|Finanza
13 giugno 2012, ore 10:17  |  Appuntamenti Macro Macroeconomia

In Italia l’inflazione resta stabile nel mese di maggio

Nel mese di maggio, l'indice nazionale dei prezzi al consumo dell'Italia per l'intera collettività (Nic), comprensivo dei tabacchi, registra una variazione nulla su base congiunturale e un aumento del 3,2% su scala tendenziale

Nel mese di maggio, l’indice nazionale dei prezzi al consumo dell’Italia per l’intera collettività (Nic), comprensivo dei tabacchi, registra una variazione nulla su base congiunturale e un aumento del 3,2% su scala tendenziale (+3,3% ad aprile). Si tratta del dato finale che conferma in pieno la stima provvisoria. L’inflazione acquisita per il 2012 resta al 2,7%.

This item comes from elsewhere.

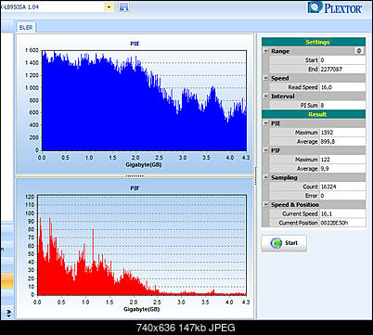This screenshot has height=335, width=373.
Task: Switch to the BLER tab
Action: (26, 27)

In quanto al dato sull’inflazione di fondo, calcolata cioè al netto dei beni energetici e degli alimentari freschi, scende al 2,2% dal 2,3% di aprile. Al netto dei soli beni energetici, il tasso di crescita tendenziale dell’indice dei prezzi al consumo scende al 2,1% (era +2,2% nel mese precedente). Rispetto a un anno prima il tasso di crescita dei prezzi dei beni scende al 4,0% dal 4,2% del mese precedente e quello dei prezzi dei servizi si porta al 2,1% (era +2,2% ad aprile).

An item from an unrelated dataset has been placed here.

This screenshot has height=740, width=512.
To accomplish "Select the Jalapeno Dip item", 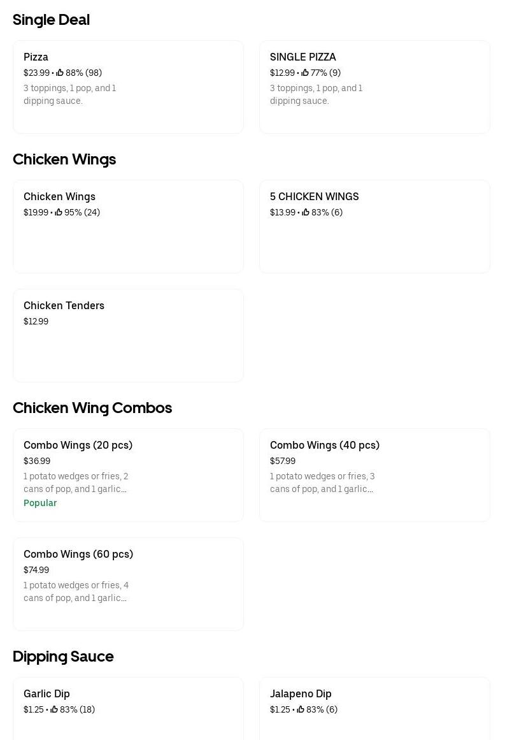I will [374, 707].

 ”Il rallentamento dell’inflazione risente principalmente della flessione congiunturale dei prezzi dei Beni energetici non regolamentati (-1,6%)”, precisa l’Istat. “Per contro” – prosegue – “un rilevante effetto di sostegno alla dinamica dell’indice generale deriva dall’aumento su base mensile dei prezzi dei Beni energetici regolamentati (+1,7%), interamente spiegato dal rialzo del prezzo dell’Energia elettrica (+4,7% rispetto ad aprile)”. I prezzi dei prodotti acquistati con maggiore frequenza dai consumatori diminuiscono dello 0,1% su base mensile e il tasso di crescita tendenziale scende al 4,2%, con una decelerazione di cinque decimi di punto percentuale rispetto ad aprile 2012 (+4,7%).

Infine, l’indice armonizzato dei prezzi al consumo (Ipca) risulta invariato sul mese precedente e registra un aumento del 3,5% su quello corrispondente del 2011 (era +3,7% ad aprile). “Anche in questo caso” – afferma il comunicato dell’Istat – “sono confermate le stime preliminari. L’indice Ipca a tassazione costante (Ipca-Tc) registra una variazione nulla su base mensile e un aumento del 2,5% in termini tendenziali”. “L’indice nazionale dei prezzi al consumo per le famiglie di operai e impiegati (Foi), al netto dei tabacchi” – conclude la nota – “registra una diminuzione dello 0,1% sul piano congiunturale e una crescita del 3% su quello tendenziale”.